DIRECTION: Reproduce each of the following records verbatim, line for line and in the same order.

DATA ROWS:
--- Start ---

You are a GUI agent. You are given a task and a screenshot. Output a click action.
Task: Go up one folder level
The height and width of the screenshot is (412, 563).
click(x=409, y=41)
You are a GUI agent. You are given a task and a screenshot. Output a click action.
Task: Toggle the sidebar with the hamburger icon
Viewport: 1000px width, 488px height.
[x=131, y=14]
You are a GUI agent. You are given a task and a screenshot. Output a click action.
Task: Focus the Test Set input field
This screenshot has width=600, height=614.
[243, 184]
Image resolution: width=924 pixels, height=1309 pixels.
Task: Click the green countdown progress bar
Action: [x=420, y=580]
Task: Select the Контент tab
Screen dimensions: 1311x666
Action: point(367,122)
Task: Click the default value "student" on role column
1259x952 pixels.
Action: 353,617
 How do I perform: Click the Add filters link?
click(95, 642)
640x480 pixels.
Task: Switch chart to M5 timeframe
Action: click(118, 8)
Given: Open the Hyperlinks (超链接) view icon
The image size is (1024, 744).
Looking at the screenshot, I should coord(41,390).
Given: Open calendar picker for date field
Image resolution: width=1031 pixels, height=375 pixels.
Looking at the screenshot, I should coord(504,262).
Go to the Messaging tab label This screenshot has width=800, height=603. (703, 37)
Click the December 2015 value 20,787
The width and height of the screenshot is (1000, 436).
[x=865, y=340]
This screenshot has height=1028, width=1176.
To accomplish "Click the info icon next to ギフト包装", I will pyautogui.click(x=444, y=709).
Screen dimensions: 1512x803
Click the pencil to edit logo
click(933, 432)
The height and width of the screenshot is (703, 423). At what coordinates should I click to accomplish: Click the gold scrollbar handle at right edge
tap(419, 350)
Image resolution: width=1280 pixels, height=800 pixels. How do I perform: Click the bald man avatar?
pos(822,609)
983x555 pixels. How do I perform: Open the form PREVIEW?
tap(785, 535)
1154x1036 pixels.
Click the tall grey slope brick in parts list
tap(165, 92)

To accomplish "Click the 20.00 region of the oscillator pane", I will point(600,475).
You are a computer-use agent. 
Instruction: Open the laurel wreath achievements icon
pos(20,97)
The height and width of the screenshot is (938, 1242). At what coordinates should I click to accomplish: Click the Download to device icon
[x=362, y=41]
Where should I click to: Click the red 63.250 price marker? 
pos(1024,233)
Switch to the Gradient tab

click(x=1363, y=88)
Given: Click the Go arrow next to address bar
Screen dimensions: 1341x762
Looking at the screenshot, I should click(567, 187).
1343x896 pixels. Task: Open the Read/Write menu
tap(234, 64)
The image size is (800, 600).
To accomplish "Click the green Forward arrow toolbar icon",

--- End ---

EXERCISE SOLUTION:
You are a GUI agent. You are given a task and a screenshot. Output a click action.
Task: Go up one folder level
The height and width of the screenshot is (412, 563).
click(x=409, y=41)
You are a GUI agent. You are given a task and a screenshot. Output a click action.
Task: Toggle the sidebar with the hamburger icon
Viewport: 1000px width, 488px height.
[x=131, y=14]
You are a GUI agent. You are given a task and a screenshot. Output a click action.
Task: Focus the Test Set input field
This screenshot has width=600, height=614.
[243, 184]
Image resolution: width=924 pixels, height=1309 pixels.
Task: Click the green countdown progress bar
Action: [x=420, y=580]
Task: Select the Контент tab
Screen dimensions: 1311x666
Action: point(367,122)
Task: Click the default value "student" on role column
1259x952 pixels.
Action: 353,617
 How do I perform: Click the Add filters link?
click(95, 642)
640x480 pixels.
Task: Switch chart to M5 timeframe
Action: click(118, 8)
Given: Open the Hyperlinks (超链接) view icon
The image size is (1024, 744).
Looking at the screenshot, I should coord(41,390).
Given: Open calendar picker for date field
Image resolution: width=1031 pixels, height=375 pixels.
Looking at the screenshot, I should coord(504,262).
Go to the Messaging tab label This screenshot has width=800, height=603. (703, 37)
Click the December 2015 value 20,787
The width and height of the screenshot is (1000, 436).
[x=865, y=340]
This screenshot has height=1028, width=1176.
To accomplish "Click the info icon next to ギフト包装", I will pyautogui.click(x=444, y=709).
Screen dimensions: 1512x803
Click the pencil to edit logo
click(933, 432)
The height and width of the screenshot is (703, 423). At what coordinates should I click to accomplish: Click the gold scrollbar handle at right edge
tap(419, 350)
Image resolution: width=1280 pixels, height=800 pixels. How do I perform: Click the bald man avatar?
pos(822,609)
983x555 pixels. How do I perform: Open the form PREVIEW?
tap(785, 535)
1154x1036 pixels.
Click the tall grey slope brick in parts list
tap(165, 92)

To accomplish "Click the 20.00 region of the oscillator pane", I will point(600,475).
You are a computer-use agent. 
Instruction: Open the laurel wreath achievements icon
pos(20,97)
The height and width of the screenshot is (938, 1242). At what coordinates should I click to accomplish: Click the Download to device icon
[x=362, y=41]
Where should I click to: Click the red 63.250 price marker? 
pos(1024,233)
Switch to the Gradient tab

click(x=1363, y=88)
Given: Click the Go arrow next to address bar
Screen dimensions: 1341x762
Looking at the screenshot, I should click(567, 187).
1343x896 pixels. Task: Open the Read/Write menu
tap(234, 64)
The image size is (800, 600).
To accomplish "Click the green Forward arrow toolbar icon",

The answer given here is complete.